October 18, 2012
Tamerlane was a man of many talents. When he wasn’t conquering foreign lands and stacking the skulls of his enemies into massive pyramids, he was building his beloved Samarkand into an epicenter of architecture and culture. He did this by sparing the lives of artisans, engineers, musicians, poets, and scholars who lived in the cities conquered by his armies and bringing them to Samarkand. And so these men from Iran, Iraq, India, the Caucasus, and Central Asia built Samarkand according to his wishes.
Our first visit of the day was to Bibi-Khanym Mosque. Completed in 1404, several years after his conquest of Delhi, the mosque was built with Indian stone transported overland by captured Indian elephants. The mosque fell into disrepair over the centuries and what we see now is mostly a modern reconstruction. Despite this, it is still impressive.
Stand for the Koran
I wonder how this kid broke his arm?
Well that explains everything.
Schoolchildren, a dude with cattle, the usual.
Then we went to the Registan, which is basically the most famous part of Samarkand. The Registan is to Samarkand as Red Square is to Moscow as the National Mall is to Washington, D.C. You get the idea. The Registan is a public square framed by three madrasahs (Islamic schools) where, centuries ago, the residents of Samarkand would gather to listen to royal proclamations or watch public executions.
(this was actually taken the evening before)
The Sher-Dor (Having Tigers) Madrasah, built 1619–1636
“As-salamu alaykum.” (Peace be upon you)
Ulugh Beg Madrasah built 1417–1420 during the reign of Tamerlane and named after Tamerlane’s grandson. Ulugh Beg was a well-known astronomer and mathematician.
We had an opportunity to visit with a master musician who also builds Uzbek musical instruments. This was the entrance to his shop.

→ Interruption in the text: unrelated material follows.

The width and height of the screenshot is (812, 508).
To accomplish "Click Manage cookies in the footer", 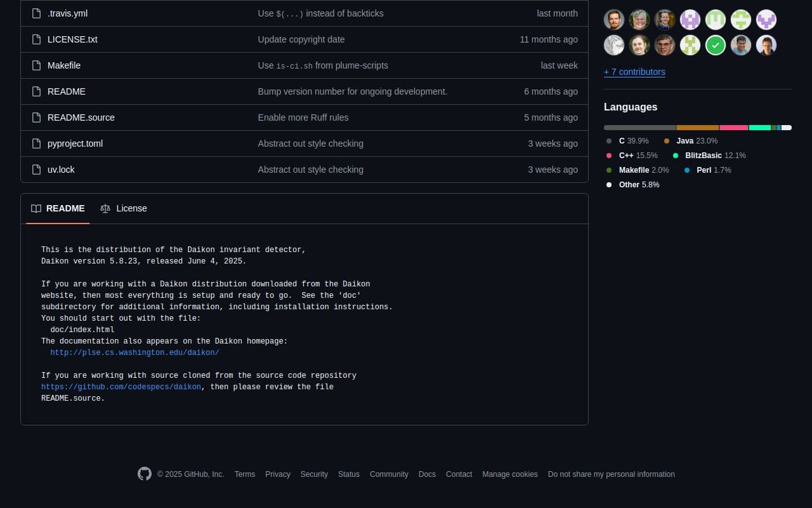I will [509, 474].
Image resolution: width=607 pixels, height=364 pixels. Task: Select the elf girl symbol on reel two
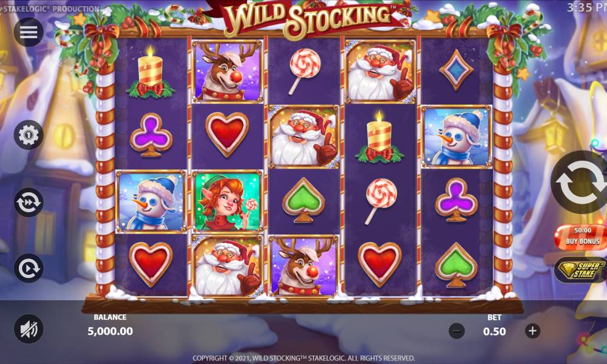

We then went to Ulugh Beg’s Observatory.
Completed in 1429 and later destroyed by religious fanatics in 1449, the observatory was rediscovered in 1908 by an archaeologist. The above is giant sextant.
In the afternoon we visited the Shah-i-Zinda necropolis, which was by far my favorite place in Samarkand. While the Registan was imposing, Shah-i-Zinda felt intimate. “Shah-i-Zinda” translates to “The Living King” in Persian, so called because Kusam ibn Abbas, the cousin of prophet Muhammad is supposedly buried here. The earliest structures here are from the 11-12th centuries, with the rest of the complex dating from the 14-15th centuries.
When I die I’d like to be entombed in something simple like this, OK?
And for our last visit of the day, we stopped by a nearby silk carpet workshop where we learned all about the process of making these beautiful carpets by hand. The dyes used here are all natural, coming from plants and insects. The young women who work here undergo a four month training program after which they can stay on as weavers. Weaving a silk carpet can take several months and it appears to be incredibly tedious work, but many of the weavers had iPods to keep them company.
The tools have not changed much over the years.
So did I come home with one of these beautiful carpets? Unfortunately, no, as they were a bit outside of my price range. Hmm, to pay off the student loans or purchase a silk carpet? The student loans win…for now.